I would like to initiate a discussion on this matter. I do not believe that in general the free play of market forces is either necessary (look at China) or sufficient (the US was a more free market economy than it is today when it slipped into the Great Depression) to deliver rapid economic growth. I do believe, however, that something close to the free market ideal is the only sustainable way for India to grow.
Clearly, other things being equal, all politicians would like to promote policies that promote faster economic growth since nothing delivers votes like improved standards of living. It would be worth asking why politicians do not promote such policies in their own self-interest.
Are they held back by antiquated ideas? This can be countered by vigorous public debate such as the discussion on the blog.

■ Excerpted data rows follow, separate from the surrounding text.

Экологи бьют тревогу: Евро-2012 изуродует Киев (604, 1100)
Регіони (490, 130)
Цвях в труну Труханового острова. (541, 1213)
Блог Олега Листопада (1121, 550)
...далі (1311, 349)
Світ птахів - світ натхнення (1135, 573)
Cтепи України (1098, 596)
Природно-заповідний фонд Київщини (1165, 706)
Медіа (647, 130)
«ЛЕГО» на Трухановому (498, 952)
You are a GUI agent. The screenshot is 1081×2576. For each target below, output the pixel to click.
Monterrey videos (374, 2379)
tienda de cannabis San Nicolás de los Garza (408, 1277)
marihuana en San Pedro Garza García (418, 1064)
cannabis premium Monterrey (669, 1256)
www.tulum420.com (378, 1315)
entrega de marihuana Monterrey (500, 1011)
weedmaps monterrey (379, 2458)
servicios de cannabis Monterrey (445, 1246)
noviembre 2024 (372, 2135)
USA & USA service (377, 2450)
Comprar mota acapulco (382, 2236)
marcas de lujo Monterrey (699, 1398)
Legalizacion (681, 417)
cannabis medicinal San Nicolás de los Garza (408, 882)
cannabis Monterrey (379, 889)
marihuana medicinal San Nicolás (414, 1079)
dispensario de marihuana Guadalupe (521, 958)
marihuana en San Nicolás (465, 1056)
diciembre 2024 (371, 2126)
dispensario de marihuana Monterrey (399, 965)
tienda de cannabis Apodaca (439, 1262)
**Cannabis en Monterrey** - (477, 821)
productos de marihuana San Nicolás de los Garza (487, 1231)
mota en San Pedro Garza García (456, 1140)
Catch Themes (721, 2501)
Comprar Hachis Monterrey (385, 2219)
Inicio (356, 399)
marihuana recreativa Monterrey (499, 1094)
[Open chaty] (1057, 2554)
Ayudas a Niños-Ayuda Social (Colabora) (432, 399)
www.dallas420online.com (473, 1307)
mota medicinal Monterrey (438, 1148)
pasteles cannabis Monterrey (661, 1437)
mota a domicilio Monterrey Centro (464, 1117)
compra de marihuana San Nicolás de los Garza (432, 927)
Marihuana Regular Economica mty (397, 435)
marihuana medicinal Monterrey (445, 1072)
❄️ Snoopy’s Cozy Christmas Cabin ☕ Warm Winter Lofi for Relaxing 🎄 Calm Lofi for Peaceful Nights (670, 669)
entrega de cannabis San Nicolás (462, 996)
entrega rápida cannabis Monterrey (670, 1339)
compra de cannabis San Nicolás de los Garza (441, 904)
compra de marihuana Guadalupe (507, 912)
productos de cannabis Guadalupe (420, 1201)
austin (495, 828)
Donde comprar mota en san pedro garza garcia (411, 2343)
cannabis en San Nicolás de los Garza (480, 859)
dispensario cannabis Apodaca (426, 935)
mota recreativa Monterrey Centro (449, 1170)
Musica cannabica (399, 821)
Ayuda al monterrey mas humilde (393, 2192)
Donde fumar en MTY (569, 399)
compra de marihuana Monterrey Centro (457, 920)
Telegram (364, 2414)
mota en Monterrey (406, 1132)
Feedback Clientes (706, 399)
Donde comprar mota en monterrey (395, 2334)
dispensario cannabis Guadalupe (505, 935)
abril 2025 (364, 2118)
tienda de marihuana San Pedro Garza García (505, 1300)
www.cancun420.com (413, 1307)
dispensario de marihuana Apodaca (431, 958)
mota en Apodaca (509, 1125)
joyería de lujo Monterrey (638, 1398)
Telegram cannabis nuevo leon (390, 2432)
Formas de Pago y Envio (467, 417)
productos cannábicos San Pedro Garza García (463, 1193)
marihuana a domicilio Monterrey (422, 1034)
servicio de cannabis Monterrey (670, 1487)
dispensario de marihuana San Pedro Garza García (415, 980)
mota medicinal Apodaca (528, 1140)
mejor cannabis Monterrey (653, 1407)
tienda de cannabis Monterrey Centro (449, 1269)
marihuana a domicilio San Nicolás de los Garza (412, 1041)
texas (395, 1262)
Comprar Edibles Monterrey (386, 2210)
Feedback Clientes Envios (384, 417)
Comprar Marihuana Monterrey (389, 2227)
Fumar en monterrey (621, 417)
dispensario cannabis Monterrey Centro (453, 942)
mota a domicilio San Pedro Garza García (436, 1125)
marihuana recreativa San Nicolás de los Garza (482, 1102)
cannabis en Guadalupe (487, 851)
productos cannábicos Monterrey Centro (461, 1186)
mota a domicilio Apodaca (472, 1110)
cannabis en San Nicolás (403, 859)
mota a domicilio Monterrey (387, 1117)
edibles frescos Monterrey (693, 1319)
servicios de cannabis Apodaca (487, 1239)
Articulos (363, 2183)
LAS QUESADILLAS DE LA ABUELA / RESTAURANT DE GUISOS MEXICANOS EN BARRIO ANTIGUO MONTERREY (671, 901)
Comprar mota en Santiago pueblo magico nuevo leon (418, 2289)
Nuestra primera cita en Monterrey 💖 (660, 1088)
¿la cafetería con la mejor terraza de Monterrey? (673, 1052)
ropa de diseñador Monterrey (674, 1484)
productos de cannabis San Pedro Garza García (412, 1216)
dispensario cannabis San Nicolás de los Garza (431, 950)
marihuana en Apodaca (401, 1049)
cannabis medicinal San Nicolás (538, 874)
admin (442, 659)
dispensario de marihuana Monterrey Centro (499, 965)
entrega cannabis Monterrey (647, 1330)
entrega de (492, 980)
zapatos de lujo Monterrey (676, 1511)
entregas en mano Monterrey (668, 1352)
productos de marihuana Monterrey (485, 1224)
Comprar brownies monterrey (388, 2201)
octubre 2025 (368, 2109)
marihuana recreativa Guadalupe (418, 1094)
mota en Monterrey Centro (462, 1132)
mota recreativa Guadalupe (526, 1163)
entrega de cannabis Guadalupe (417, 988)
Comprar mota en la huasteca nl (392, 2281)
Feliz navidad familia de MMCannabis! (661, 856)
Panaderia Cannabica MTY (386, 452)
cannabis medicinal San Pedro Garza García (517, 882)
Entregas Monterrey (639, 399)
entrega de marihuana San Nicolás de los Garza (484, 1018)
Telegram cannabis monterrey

Is it interest groups – organized labor, employee unions at electricity boards – that wield political power disproportionate to their numbers and scuttle reform? Mancur Olson has rigorously analyzed the dynamics of collective action to explain why this happens. Mere public debate will not undermine these groups, and certainly not debate that bypasses the vernacular press.
Or is it the inability of the state to tax the winners and subsidize the losers in reform in order to ‘sell’ liberalization? Notice that with the exception of Naidu, no Indian politician has articulately championed reform as key item on the political agenda; liberalization in India has been an elitist project, argued in English by its champions and opponents.